酔月は…鏡月よりも六つ年上の二十三歳で…紫雲神社に祭られている神の力を受け継ぐべき後継者として育てられてきた。
生憎…父・円月は、神の力を受け継ぐ事は出来なかったが…それでも凄まじい霊力で魔を払う事を生業としていた。
酔月は百八十五センチという長身であった。
鏡月よりも長く背中まで伸ばした漆黒の髪は…白色の細長い布地でキュッと絞られていた。
痩せ形で…筋肉質の引き締まった身体は見るからに霊験あらたかな修験者そのものであった。
凛とした白装束から…スラリと伸びる手足は少し日焼けしていた。
大きく開いた胸口からは…形の良い胸板と腹に巻かれたサラシが男らしく感じられた。
境内で…竹箒を握り締め掃除している兄を見つけて…次男の鏡月が背中越しに声をかけた!
「あ…兄上、兄上…あ~に~うえ~ッ!!」
「………ッ!?
ん、何だ…キョウか?
どうした…まだ寝ていても良いのだぞ。」
その邪悪なる気配に…気を取られていて…寝巻姿のままの弟に話し掛けられたのに気付くのが遅れて…ハッと驚きながら、咄嗟に…そう答えた。
「身体中をゾワゾワとさせる嫌な気配を感じるんだ。
黙って寝てなんていられないさ。」
十七歳になったというのにも関わらず…四歳を迎えたばかりの妹の美月みたいな子供扱いをされた事に…多少、もどかしさを感じて鏡月が言い返す。
「ふむ…そうだな……ならば本日の学業は休みなさい。
キョウの感じた気配は本物だ!
もうじき…招かれざる客人が訪ねて来るだろうからな………
先程、父上が風呂場にて霊力を高める為に身体を冷水で清められていたから…そろそろ御神体に祈りを捧げておられるハズだ。
キョウは…父上と共に神社と母上…そして美月を守るのだぞ。」
ゆっくりと落ち着いた口調で…酔月は指示した。
「あ…兄上は…どうなさるのですかッ!」
ツイと背中を向けて…紫月山の方角に素早く…歩を進めた兄と…今、ここで別れたらもう一生…会えなくなるような不安が胸一杯にグッと込み上げてきて…つい大声で呼び止めてしまっていた。
「シッ…。
………大きな声を出すな、美月が目を覚ましてしまうだろ…。
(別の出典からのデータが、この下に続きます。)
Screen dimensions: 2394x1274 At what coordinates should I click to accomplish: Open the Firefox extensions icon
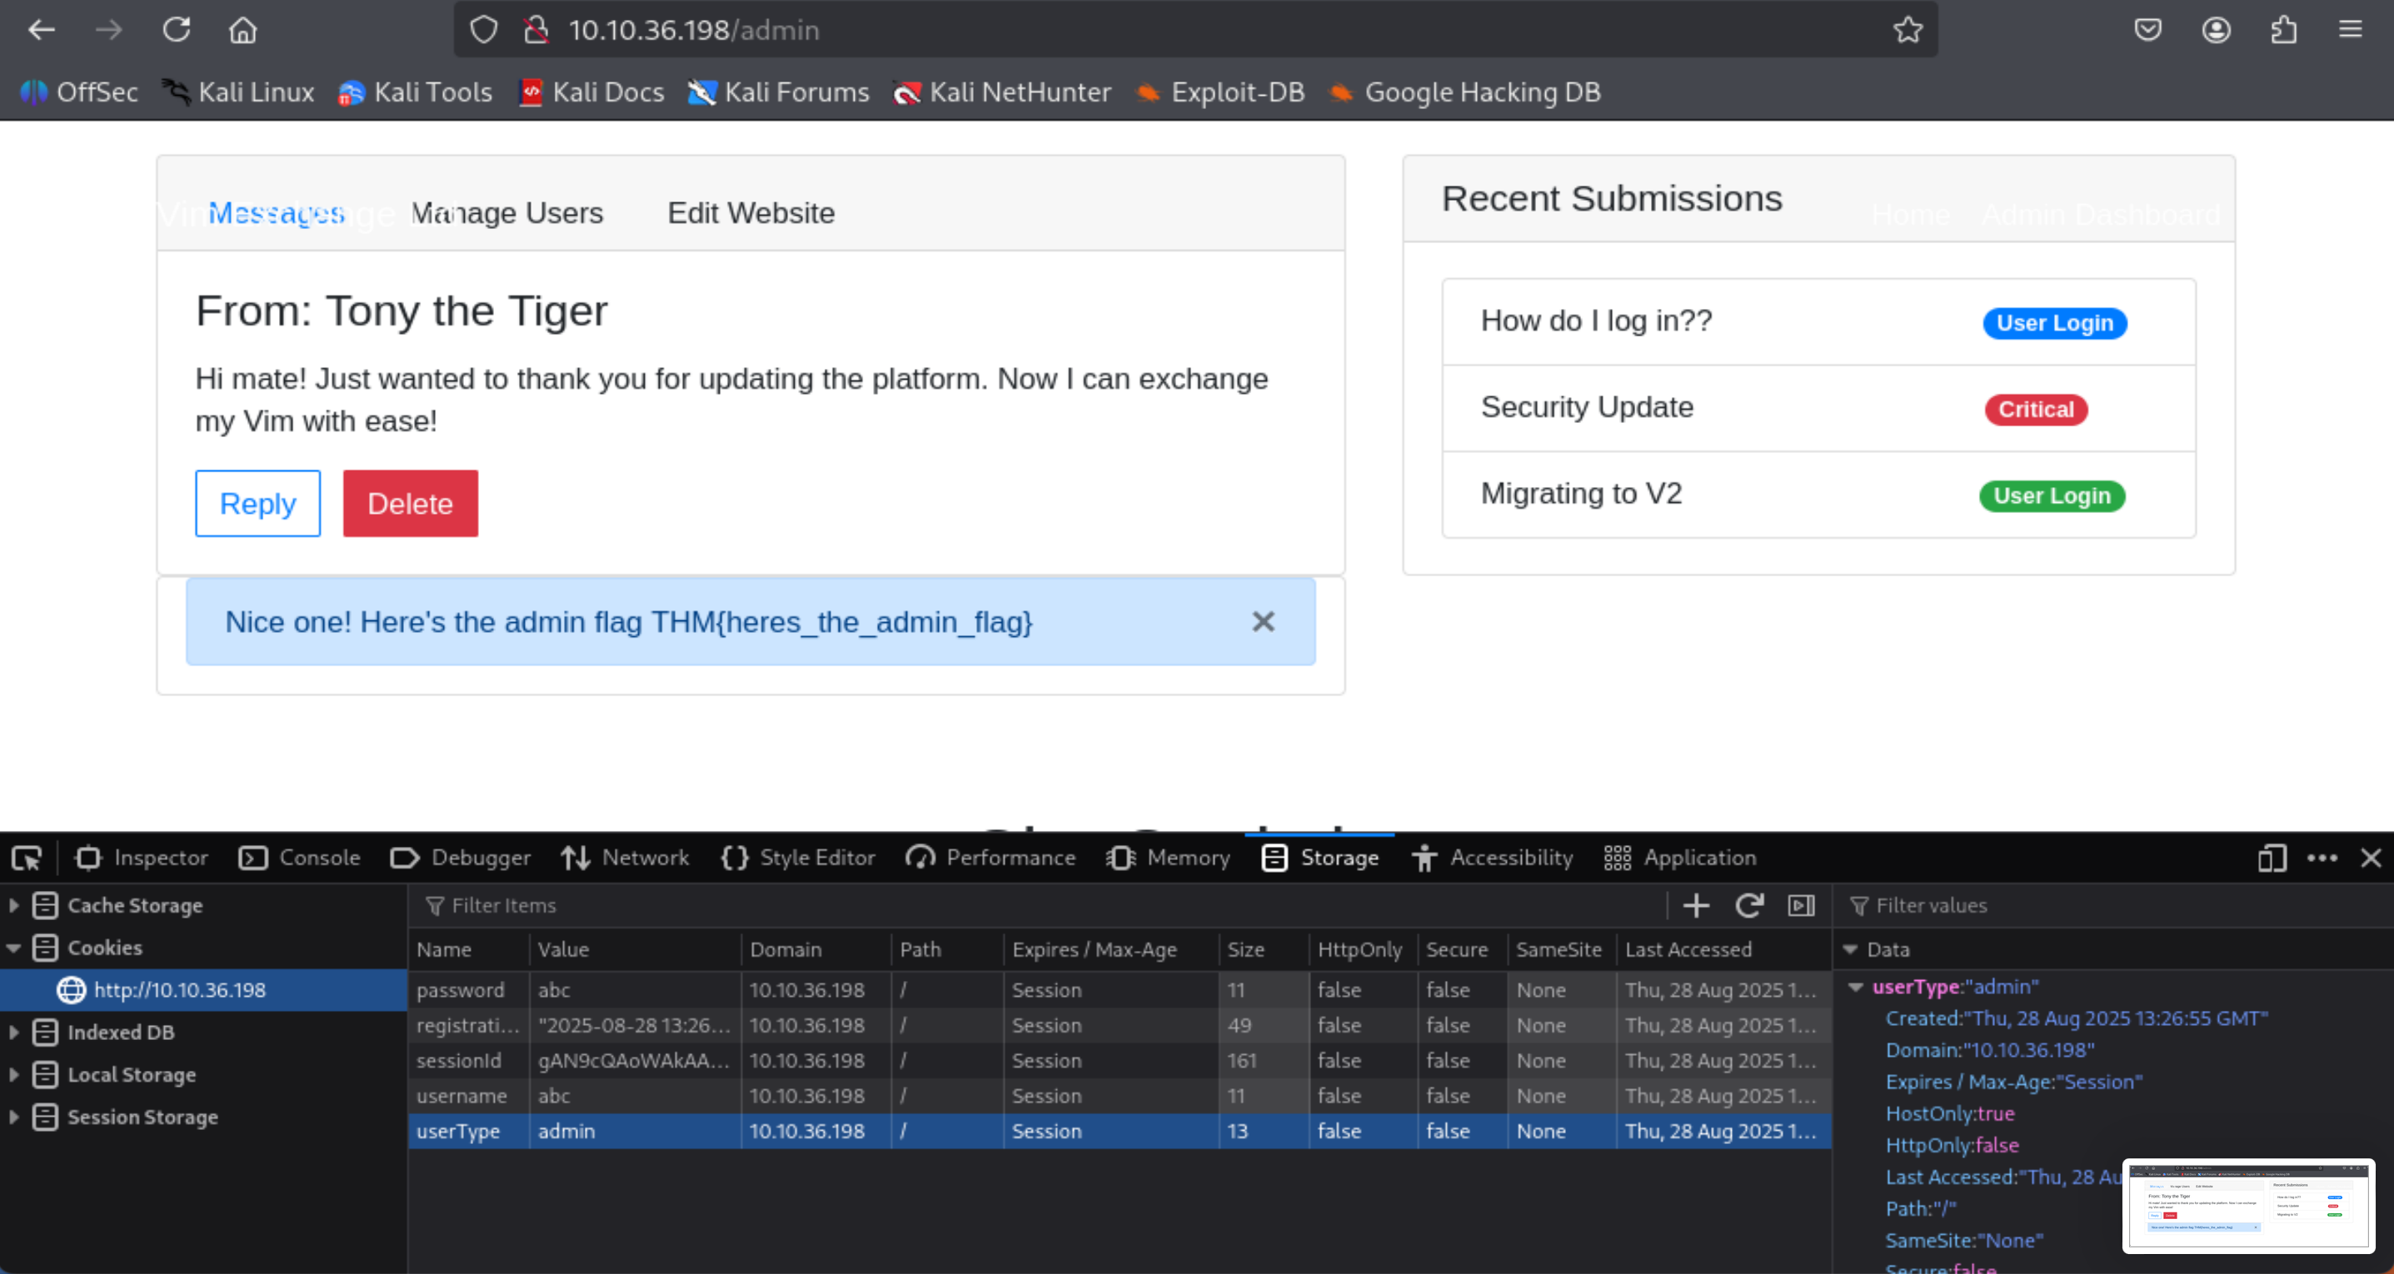2284,30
」
酔月は…右手の人差し指を真っすぐに立てたまま、自らの口元にあてがって小声で…ニコリと軽く笑ってみせた。
「情けない顔をするな…大丈夫だ!
この兄は…早々、簡単には死なん。
心配などするな。」
口元にあてがっていた手を鏡月の頭の上に置くと乱雑に…ワシワシと撫でまわした。
「では、行ってくる。」
酔月の雪駄が、いつもよりも力強く大地を蹴り上げると…一陣の風の如く、頼もしい兄の姿は吹き抜けていったのであった。
「兄上………」
時刻は…まもなく、五時を迎えようとしていた。
時は…無情にも…最悪なる結果へと……その針を進め続けるのであった。